ためらいもなく赤髪は行った。なにが待とうと構わない。実際、彼女には散歩のうちだ。
「荷物持ちはさておき――」だから雑談の続きであった。「壁役の入り用ったらホントよね」
「統括騎士から誰かどうじゃ。ウチのと交換出向でー」
「ロクな盾持ちが当代にいる?まったくないとは言わないけどさ」
「匂わせです。自分を振った男の話をアルシヤがまた匂わせてます」
「勝手に深読みしてなさい。大体アレは妻帯よ」
「そうですね。とてもおめでたいです。ちかごろ、お子さんも生まれたそうで」
「はぇ?なんであんたがそんなこと!」
「私の異能を舐めすぎです。おしりのほくろも隠せません」
「ただの遠見の魔眼でしょうが!もっと星の巡りにでも熱を入れたら?くだらない覗きに使ってないで」
「うっ。どんどん詰まりの研究課題を……ふ、ふんっ!アルシヤになにがわかりますか。魔術師は真価を隠すもの、敵味方問わずさらさない、これは先史につらなる伝統なのです。アルファゼロスリーのお仕事なんて、十分の十分の一でじゅうぶんですし」
「はいはい、能ある鷹、爪隠し過ぎて、ただの鳩、まさにあんたのことね~」
「あーかわいそうなアルシヤ。私が鳩なばっかりにアルシヤがこれでもかって困ってるときに、助けてあげられない気がしますごめんなさいアルシヤ私は鳩なのでクルッポー」
「ほんなら、ロックバルとかどう?」
「ああ、前衛の話?」
「うん、暇してるって聞いたけど」
「え~、必殺剣士でしょ?ジムで目が肥えちゃってるからなぁ。私あんまり知らないんだけど、日に十発くらいはいけるんでしょうね」
「いいとこ五振りじゃな」
「"五剣"が聞いてあきれるわ」
「きびしいのう」
「そうです。先代で斬っちゃ反則です。必殺剣士で継戦なんて、戦車で大陸横断するくらいおバカです。ザガスティンはどうですかゴドルフ。からだが大きいし守護剣士です。前衛向きです」「現金な子!やっぱり荷物持ち」
「死んだよ、奴さん。ホント最近ね」
「そうですか、お気の毒様です」
彼女らがとくに疎いのもあるが、伏せられている死というのがある。このところ重なっていた。まだ重なる。
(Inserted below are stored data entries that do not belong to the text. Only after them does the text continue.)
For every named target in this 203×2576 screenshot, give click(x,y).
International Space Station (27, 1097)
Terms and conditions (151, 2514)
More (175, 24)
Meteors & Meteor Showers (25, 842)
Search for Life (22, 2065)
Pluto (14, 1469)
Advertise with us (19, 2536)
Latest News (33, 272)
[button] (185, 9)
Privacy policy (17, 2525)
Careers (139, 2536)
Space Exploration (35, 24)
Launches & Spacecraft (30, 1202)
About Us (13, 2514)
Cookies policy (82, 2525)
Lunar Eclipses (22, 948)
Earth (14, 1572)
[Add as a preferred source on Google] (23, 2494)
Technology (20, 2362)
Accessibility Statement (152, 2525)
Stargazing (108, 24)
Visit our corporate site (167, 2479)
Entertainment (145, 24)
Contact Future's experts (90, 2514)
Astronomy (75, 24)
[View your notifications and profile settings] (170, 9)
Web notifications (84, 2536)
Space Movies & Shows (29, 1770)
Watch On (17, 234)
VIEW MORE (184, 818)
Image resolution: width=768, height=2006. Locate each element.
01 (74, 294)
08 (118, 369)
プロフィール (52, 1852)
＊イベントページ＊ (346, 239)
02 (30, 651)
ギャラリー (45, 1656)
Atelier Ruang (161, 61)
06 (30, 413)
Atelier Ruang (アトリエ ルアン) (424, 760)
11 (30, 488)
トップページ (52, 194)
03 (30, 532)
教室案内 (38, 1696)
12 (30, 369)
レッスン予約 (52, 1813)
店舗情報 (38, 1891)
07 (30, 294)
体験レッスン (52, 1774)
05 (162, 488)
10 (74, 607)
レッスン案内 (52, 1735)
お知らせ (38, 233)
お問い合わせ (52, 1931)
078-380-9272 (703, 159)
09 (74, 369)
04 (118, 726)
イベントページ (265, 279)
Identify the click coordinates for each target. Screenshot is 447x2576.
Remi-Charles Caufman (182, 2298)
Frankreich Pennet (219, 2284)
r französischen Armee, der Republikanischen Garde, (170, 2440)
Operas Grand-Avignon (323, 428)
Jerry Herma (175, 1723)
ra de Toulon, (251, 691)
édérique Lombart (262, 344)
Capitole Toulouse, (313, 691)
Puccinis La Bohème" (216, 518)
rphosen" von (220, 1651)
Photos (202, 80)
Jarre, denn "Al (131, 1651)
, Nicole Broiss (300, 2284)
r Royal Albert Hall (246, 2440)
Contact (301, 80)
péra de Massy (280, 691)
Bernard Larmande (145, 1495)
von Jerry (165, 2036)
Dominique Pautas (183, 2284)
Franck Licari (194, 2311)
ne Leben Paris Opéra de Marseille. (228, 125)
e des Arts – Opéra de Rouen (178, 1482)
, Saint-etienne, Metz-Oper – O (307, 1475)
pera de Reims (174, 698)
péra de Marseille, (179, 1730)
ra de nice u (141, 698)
「ドールラン……!は、ダメじゃったか。外保に移ったんじゃった」
「ああ、赤髭の。私、あの人けっこう好きよ。おばさんと違ってやかましくないし……でも異動って、もう引退?」
「からだが大きいのに残念です」「そればっかり」
「地元孝行ちゅうやつかのー。もう二年は前じゃない?ほれ、この一連の"先史"、第一報がドールランじゃった」
「そうなの!道理で見ないわけ……ね、ウチが選考会負けたのっていつ?おととし?」
「おととしですね。しかも二部門とも敗北です。果てしなくあり得ない屈辱です」
「それよ、おじさんが出ればよかったのに。外保だったらひとっ飛びでさ」
「小耳にはさんだわい、戦災孤児の慈善訪問を優先したそうな」
「あは、そういや年末だったっけ?きっとギビングデイの衣装が似合うわ」
「ありゃ生涯現役の口じゃの。お仲間お仲間」
赤と白とのかたわらで、青い少女がぶつぶつ続けていた。
「……忌々しいです選考会」
「気にするわね」
「もちろんです。私らが出れば負けっこなしです。無理も承知ではがゆいです」
「お役目柄どうしてもねぇ……ま、潮目もじきに変わるわ。今日だって気を取りなおしてちょうだい。あんたの盾は絶品、嘘じゃない」
闇の坂道をくだりきって、一行は立ち止まった。阻まれるせいだ。それは軍用規格の防爆壁で、二枚目だった。
この先、前例はあてにならない。国内外に突如と大量出現し、女王の名のもとすでに封鎖された計四十七の"先史の迷宮"は、似通っていて、どれも内部構造を異にしている。
こここそ、未踏で最後のひとつ。
魔力をふくむ、あらゆる波の非破壊検査が、最大規模と推定した。深部では、何が蠢くのか知れない。だから苦もなくすべてを終えられる、最高の一党が招集された。頭の名前を、アルシヤ・レイ――剣を握るから、剣士と知れる。
「私もやったろうじゃないの、アルファゼロワンとして初仕事!」
血に染まったかに赤い長髪をなびかせて彼女は、前へ。